7/10
Tonally Perfect
20 November 2010
Warning: Spoilers
I admire Hawthorne's book very much. It is not a 'novel' as we now think of novels. Instead I've enjoyed it for decades as a book to be considered in three or four page bursts around bedtime. I don't really believe guilt is the foundation of society like Hawthorne did, but it's still a fine meditation on guilt and hypocrisy. Hawthorne loves language and introspection and is not overly concerned with plot developments and pacing. It's the quality I like about the book.

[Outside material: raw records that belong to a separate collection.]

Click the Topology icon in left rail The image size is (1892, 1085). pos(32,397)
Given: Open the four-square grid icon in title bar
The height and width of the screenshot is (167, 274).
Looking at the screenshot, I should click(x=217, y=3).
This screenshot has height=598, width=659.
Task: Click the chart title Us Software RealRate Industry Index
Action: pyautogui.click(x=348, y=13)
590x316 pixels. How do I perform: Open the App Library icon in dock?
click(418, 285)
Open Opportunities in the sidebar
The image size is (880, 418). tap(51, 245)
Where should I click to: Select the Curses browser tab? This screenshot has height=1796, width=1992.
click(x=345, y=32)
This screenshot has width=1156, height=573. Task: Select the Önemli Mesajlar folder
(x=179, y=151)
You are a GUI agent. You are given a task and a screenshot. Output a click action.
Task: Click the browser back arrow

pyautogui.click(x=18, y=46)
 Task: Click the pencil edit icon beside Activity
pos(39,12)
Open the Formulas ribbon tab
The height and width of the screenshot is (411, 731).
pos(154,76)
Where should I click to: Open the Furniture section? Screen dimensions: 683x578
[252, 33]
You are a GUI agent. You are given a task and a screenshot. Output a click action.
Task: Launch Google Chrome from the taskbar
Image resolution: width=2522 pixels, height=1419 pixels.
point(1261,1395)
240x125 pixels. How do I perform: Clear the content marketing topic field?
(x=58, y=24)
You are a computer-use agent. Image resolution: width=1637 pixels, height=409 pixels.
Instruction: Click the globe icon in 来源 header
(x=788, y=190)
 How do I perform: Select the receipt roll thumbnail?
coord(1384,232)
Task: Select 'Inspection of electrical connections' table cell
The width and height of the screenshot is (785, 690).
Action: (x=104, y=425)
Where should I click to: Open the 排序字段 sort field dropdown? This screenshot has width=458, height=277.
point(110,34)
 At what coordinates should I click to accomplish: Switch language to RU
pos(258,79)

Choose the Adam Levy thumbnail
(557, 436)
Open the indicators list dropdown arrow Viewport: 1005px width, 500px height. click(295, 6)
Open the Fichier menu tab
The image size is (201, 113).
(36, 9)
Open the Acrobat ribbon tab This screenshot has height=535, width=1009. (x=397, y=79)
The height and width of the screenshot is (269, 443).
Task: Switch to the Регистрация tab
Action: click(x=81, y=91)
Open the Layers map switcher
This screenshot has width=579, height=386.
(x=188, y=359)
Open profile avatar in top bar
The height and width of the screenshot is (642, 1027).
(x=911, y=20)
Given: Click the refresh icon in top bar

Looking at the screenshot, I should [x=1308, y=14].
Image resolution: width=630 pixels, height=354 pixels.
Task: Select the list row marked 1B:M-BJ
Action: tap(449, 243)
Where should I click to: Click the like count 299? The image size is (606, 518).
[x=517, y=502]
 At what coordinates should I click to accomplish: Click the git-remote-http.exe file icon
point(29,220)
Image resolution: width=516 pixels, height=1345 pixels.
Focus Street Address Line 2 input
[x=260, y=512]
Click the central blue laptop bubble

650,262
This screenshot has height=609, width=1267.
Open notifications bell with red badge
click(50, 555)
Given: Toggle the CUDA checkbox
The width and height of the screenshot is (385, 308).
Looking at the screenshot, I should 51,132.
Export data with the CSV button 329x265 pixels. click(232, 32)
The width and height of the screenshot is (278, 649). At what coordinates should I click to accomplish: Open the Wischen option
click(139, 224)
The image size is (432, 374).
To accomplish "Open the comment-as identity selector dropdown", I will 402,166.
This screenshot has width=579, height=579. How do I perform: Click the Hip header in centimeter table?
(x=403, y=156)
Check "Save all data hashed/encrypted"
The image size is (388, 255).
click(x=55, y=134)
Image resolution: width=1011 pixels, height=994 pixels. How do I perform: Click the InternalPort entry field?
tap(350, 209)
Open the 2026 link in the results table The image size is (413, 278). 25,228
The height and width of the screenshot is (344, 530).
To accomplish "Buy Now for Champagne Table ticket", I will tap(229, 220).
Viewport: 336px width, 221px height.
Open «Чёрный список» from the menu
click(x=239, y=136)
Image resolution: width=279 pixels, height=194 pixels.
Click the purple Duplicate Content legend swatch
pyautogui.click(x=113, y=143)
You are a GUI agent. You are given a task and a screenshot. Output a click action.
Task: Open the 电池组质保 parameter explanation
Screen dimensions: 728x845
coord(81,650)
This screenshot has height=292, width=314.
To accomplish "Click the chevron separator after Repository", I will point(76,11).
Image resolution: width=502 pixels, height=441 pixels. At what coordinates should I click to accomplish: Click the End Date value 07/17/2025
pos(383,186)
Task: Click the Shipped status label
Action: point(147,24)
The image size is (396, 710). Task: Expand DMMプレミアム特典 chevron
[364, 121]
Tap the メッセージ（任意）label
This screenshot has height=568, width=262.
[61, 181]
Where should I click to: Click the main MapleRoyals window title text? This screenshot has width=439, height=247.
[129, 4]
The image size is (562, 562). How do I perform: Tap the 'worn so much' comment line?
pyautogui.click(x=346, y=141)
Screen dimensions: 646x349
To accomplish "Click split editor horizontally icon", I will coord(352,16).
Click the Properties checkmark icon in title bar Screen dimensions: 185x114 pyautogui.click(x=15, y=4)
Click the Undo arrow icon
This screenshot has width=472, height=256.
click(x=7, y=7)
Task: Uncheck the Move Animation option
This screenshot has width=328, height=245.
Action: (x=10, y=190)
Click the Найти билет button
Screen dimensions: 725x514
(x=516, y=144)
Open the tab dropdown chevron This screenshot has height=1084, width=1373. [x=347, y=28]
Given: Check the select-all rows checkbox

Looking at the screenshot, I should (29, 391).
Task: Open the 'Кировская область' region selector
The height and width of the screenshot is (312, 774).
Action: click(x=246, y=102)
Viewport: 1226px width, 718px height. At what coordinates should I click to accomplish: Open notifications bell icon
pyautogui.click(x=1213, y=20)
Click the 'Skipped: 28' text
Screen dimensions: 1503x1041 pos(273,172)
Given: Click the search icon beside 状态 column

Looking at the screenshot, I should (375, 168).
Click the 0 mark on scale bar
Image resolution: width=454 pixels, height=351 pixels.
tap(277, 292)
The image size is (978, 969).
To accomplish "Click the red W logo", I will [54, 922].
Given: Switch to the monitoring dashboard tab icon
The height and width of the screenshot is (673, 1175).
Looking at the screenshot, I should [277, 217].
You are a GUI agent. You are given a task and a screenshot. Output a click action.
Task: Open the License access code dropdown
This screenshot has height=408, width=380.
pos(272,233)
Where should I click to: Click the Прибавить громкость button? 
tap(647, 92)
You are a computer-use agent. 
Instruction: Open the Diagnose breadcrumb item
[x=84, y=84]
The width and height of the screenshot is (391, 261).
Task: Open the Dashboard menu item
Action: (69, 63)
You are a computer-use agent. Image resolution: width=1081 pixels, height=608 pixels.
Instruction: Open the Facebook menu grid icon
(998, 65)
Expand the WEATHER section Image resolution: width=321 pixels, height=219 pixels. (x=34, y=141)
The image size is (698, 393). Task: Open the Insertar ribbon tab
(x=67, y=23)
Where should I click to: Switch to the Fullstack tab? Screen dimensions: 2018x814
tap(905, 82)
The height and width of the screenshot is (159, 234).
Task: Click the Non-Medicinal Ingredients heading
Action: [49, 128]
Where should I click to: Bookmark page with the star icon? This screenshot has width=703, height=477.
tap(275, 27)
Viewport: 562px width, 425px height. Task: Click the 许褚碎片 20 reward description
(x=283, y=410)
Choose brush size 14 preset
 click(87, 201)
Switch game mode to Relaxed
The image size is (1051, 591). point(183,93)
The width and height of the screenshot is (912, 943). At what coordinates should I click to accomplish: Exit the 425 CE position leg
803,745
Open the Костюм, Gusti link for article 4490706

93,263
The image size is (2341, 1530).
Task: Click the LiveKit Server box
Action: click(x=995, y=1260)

This version of the novel then is absolutely true to the source, It has a slow, deliberate pace and is weighted with ponderous, heavy import. It marches inexorably to a guilt-fueled, hopeless, agonized conclusion. Every filmed narrative ever made is not about your entertainment. It's 4 hours long and that seems to be the perfect length to get Hawthorne's tone across. Meg Foster is spot-on as the iron-willed morally-superior scapegoat of a retched Puritan town. Arthur Dimmesdale remains one of the most irritating protagonists in all of literature. John Heard (he of no eyebrows) plays the unsympathetic religious hypocrite; His Dimmesdale is quite the self-pitying drama queen. I used to think Heard was way over the top; now I think he's only purple here and there. Kevin Conway also chews on the scenery. The lady portraying the governor's mother (and a witch) is perfectly cast; even her bodily movements are finely nuanced. The only elements that date this are the poor atmospheric effects, and the junky credits. The videography is crisp, except when slow-mo is attempted. The score is again right on the money; ominous and simple.

A note on the DVD: There is absolutely no reason after 30 years to preserve the preview & recap materials in the exact place they were first viewed when broadcast (in segments) on TV, once upon a time in 1979. They intrude at the start of each new hour of this production, and prevent more people from taking the movie for a spin. The DVD would easily fit onto one disc if they dumped all that stuff. It's just not relevant to the DVD format. And we now have a devoted place for behind the scenes featurettes. It's called the "Extra Materials" section. Hawthorne interrupts the narrative only once with his Custom House sketch. Here they do it 4 times (the start of each night's episode). That was not his intent.

Still, there is no finer film version of the book. And it could be argued that this is the cleanest book to film xfer ever.